_Task description_
Output all the data exactly as it appears below.

====

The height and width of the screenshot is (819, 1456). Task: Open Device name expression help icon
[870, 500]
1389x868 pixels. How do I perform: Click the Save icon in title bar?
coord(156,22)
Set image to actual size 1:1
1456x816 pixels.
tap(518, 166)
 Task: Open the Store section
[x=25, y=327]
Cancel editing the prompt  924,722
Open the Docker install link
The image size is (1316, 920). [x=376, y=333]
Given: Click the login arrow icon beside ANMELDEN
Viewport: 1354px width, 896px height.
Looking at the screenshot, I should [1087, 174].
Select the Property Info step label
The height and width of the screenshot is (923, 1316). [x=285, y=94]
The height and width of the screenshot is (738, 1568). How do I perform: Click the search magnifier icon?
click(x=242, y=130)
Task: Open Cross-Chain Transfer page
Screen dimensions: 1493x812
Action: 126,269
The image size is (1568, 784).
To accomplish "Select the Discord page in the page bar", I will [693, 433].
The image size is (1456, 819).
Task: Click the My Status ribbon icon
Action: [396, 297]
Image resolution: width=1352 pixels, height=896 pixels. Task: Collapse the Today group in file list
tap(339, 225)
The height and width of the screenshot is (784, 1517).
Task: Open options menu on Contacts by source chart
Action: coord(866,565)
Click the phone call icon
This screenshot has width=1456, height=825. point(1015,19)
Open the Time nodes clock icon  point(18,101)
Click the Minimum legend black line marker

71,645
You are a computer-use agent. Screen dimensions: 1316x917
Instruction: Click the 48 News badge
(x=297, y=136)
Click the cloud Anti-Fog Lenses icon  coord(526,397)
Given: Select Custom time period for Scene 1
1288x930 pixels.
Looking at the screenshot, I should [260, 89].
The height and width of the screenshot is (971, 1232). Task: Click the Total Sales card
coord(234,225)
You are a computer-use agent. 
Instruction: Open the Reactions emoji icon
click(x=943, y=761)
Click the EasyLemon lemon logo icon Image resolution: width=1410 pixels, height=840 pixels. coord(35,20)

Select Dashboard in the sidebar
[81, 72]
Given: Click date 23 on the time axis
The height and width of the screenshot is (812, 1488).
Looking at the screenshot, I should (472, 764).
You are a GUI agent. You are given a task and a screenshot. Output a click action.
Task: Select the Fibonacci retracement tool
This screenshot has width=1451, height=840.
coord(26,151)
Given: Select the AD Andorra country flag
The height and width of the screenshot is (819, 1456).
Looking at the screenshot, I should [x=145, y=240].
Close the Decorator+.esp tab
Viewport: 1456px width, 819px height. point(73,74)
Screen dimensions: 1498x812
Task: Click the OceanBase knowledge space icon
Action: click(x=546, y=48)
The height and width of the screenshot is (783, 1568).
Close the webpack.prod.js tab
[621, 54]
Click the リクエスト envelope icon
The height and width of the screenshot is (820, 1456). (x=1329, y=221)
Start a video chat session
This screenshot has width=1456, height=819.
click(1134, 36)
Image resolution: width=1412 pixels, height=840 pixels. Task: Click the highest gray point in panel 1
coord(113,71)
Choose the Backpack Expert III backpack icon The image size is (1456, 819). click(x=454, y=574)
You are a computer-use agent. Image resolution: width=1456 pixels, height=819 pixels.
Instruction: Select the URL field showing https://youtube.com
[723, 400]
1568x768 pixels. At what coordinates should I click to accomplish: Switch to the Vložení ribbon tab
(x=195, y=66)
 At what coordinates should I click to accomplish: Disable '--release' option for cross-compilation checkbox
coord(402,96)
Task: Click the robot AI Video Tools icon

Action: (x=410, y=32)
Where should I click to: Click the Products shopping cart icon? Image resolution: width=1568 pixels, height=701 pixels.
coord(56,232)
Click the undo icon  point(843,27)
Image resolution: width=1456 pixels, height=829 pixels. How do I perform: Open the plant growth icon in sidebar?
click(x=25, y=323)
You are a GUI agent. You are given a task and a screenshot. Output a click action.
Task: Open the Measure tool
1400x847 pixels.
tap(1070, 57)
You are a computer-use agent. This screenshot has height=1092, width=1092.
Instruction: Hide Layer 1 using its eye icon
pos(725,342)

====

_Response for this exercise_
The height and width of the screenshot is (819, 1456). Task: Open Device name expression help icon
[870, 500]
1389x868 pixels. How do I perform: Click the Save icon in title bar?
coord(156,22)
Set image to actual size 1:1
1456x816 pixels.
tap(518, 166)
 Task: Open the Store section
[x=25, y=327]
Cancel editing the prompt  924,722
Open the Docker install link
The image size is (1316, 920). [x=376, y=333]
Given: Click the login arrow icon beside ANMELDEN
Viewport: 1354px width, 896px height.
Looking at the screenshot, I should [1087, 174].
Select the Property Info step label
The height and width of the screenshot is (923, 1316). [x=285, y=94]
The height and width of the screenshot is (738, 1568). How do I perform: Click the search magnifier icon?
click(x=242, y=130)
Task: Open Cross-Chain Transfer page
Screen dimensions: 1493x812
Action: 126,269
The image size is (1568, 784).
To accomplish "Select the Discord page in the page bar", I will [693, 433].
The image size is (1456, 819).
Task: Click the My Status ribbon icon
Action: [396, 297]
Image resolution: width=1352 pixels, height=896 pixels. Task: Collapse the Today group in file list
tap(339, 225)
The height and width of the screenshot is (784, 1517).
Task: Open options menu on Contacts by source chart
Action: coord(866,565)
Click the phone call icon
This screenshot has width=1456, height=825. point(1015,19)
Open the Time nodes clock icon  point(18,101)
Click the Minimum legend black line marker

71,645
You are a computer-use agent. Screen dimensions: 1316x917
Instruction: Click the 48 News badge
(x=297, y=136)
Click the cloud Anti-Fog Lenses icon  coord(526,397)
Given: Select Custom time period for Scene 1
1288x930 pixels.
Looking at the screenshot, I should [260, 89].
The height and width of the screenshot is (971, 1232). Task: Click the Total Sales card
coord(234,225)
You are a computer-use agent. 
Instruction: Open the Reactions emoji icon
click(x=943, y=761)
Click the EasyLemon lemon logo icon Image resolution: width=1410 pixels, height=840 pixels. coord(35,20)

Select Dashboard in the sidebar
[81, 72]
Given: Click date 23 on the time axis
The height and width of the screenshot is (812, 1488).
Looking at the screenshot, I should (472, 764).
You are a GUI agent. You are given a task and a screenshot. Output a click action.
Task: Select the Fibonacci retracement tool
This screenshot has width=1451, height=840.
coord(26,151)
Given: Select the AD Andorra country flag
The height and width of the screenshot is (819, 1456).
Looking at the screenshot, I should [x=145, y=240].
Close the Decorator+.esp tab
Viewport: 1456px width, 819px height. point(73,74)
Screen dimensions: 1498x812
Task: Click the OceanBase knowledge space icon
Action: click(x=546, y=48)
The height and width of the screenshot is (783, 1568).
Close the webpack.prod.js tab
[621, 54]
Click the リクエスト envelope icon
The height and width of the screenshot is (820, 1456). (x=1329, y=221)
Start a video chat session
This screenshot has width=1456, height=819.
click(1134, 36)
Image resolution: width=1412 pixels, height=840 pixels. Task: Click the highest gray point in panel 1
coord(113,71)
Choose the Backpack Expert III backpack icon The image size is (1456, 819). click(x=454, y=574)
You are a computer-use agent. Image resolution: width=1456 pixels, height=819 pixels.
Instruction: Select the URL field showing https://youtube.com
[723, 400]
1568x768 pixels. At what coordinates should I click to accomplish: Switch to the Vložení ribbon tab
(x=195, y=66)
 At what coordinates should I click to accomplish: Disable '--release' option for cross-compilation checkbox
coord(402,96)
Task: Click the robot AI Video Tools icon

Action: (x=410, y=32)
Where should I click to: Click the Products shopping cart icon? Image resolution: width=1568 pixels, height=701 pixels.
coord(56,232)
Click the undo icon  point(843,27)
Image resolution: width=1456 pixels, height=829 pixels. How do I perform: Open the plant growth icon in sidebar?
click(x=25, y=323)
You are a GUI agent. You are given a task and a screenshot. Output a click action.
Task: Open the Measure tool
1400x847 pixels.
tap(1070, 57)
You are a computer-use agent. This screenshot has height=1092, width=1092.
Instruction: Hide Layer 1 using its eye icon
pos(725,342)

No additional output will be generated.